While the PPNL “adopted the Comparable Uncontrolled Price (CUP) for its filing, the FIRS insisted that the Transactional Net Margin Method (TNMM) was the correct tax assessment tool to apply in this particular case.
Responding to the arguments adduced against it by PPNL at the tax tribunal, the FIRS stated that PPNL “misrepresented information” to the Service “by stating that Vinmar International Limited (VIL) only engages in information collection and liaising activities on one hand, and on the other hand, its submission to the Tribunal stated that VIL engages in sales of similar products as itself the Appellant.”
This “misinformation”, according to the FIRS, indicated that “the controlled transactions with VIL were not at arm’s length” as claimed by the PPNL, hence cannot serve as a basis for calculating the PPNL tax liability and the reliefs sought by the firm at the tax tribunal.
Adducing documentary evidence to support its claims, the FIRS told the tribunal that the PPNL assertions “in this matter is peppered with approbation and reprobation” and amounted to speaking from “both sides of the mouth” because PPNL itself admitted in both oral and documentary evidences before the tribunal that its “use of CUP method in 2013 was done in error” hence the Appellant “changed the method from CUP to TNMM in 2014.”
In a submission which appeared to lend credence to a recent revelation by the Executive Chairman FIRS, Mr. Muhammad Nami, that multinationals operating in Nigeria have perfected a complex web of profit-shifting, especially in transactions linked with offshore corporate entities, the FIRS averred that “actual profits reported by the Appellant (PPNL) were well below what comparable entities operating at arm’s length would report.”
In what may be seen as modus operandi adopted by tax evading corporate organisations in the country, the FIRS averred before the tribunal that “having professionally reviewed the benchmarking analysis” of PPNL, it found that the firm adopted the “strategy of cherry-picking comparables” and the Service “discovered that the company failed to use the appropriate profit-level indicators (PLI) thereby producing wrong arm’s length prices for the controlled transactions.”
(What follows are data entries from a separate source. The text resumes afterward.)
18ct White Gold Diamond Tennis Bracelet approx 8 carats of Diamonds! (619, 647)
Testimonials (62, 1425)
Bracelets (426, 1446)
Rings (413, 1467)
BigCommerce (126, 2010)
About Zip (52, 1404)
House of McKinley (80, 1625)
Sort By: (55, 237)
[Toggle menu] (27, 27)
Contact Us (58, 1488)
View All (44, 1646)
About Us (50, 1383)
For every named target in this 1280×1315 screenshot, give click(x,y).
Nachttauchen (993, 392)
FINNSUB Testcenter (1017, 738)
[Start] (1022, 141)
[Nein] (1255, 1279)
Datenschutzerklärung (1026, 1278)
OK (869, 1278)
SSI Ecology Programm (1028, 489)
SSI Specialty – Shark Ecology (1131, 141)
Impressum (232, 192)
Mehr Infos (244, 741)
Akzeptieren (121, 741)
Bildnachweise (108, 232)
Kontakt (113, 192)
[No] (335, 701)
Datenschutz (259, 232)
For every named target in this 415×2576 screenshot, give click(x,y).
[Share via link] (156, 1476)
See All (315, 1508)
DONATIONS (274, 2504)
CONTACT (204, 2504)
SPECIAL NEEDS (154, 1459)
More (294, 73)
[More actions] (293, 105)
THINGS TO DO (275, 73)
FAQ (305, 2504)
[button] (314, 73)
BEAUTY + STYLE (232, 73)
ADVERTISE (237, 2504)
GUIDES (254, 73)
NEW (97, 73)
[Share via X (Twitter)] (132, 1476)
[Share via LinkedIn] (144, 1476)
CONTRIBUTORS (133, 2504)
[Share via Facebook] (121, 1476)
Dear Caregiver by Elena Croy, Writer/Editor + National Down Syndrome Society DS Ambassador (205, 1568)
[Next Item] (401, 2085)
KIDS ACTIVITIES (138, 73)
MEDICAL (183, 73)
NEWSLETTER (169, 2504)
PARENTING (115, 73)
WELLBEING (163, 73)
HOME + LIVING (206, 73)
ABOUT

In its judgment, the tribunal averred that “the only point of divergence between the Appellant and Respondent was the appropriateness of using Net Profit or EBIT/Operating Revenue as Profit Level Indicator (PLI) or Gross Profit/Operation Revenue for the purpose of TNMM.”
After a detailed consideration of “the facts of the case” as adduced by both PPNL and the FIRS, the five-member tax tribunal chaired by Prof, A.B. Ahmed, resolved all five issues raised in favour of the FIRS, submitting that “the appeal filed by the Appellant is hereby dismissed in its entirety.”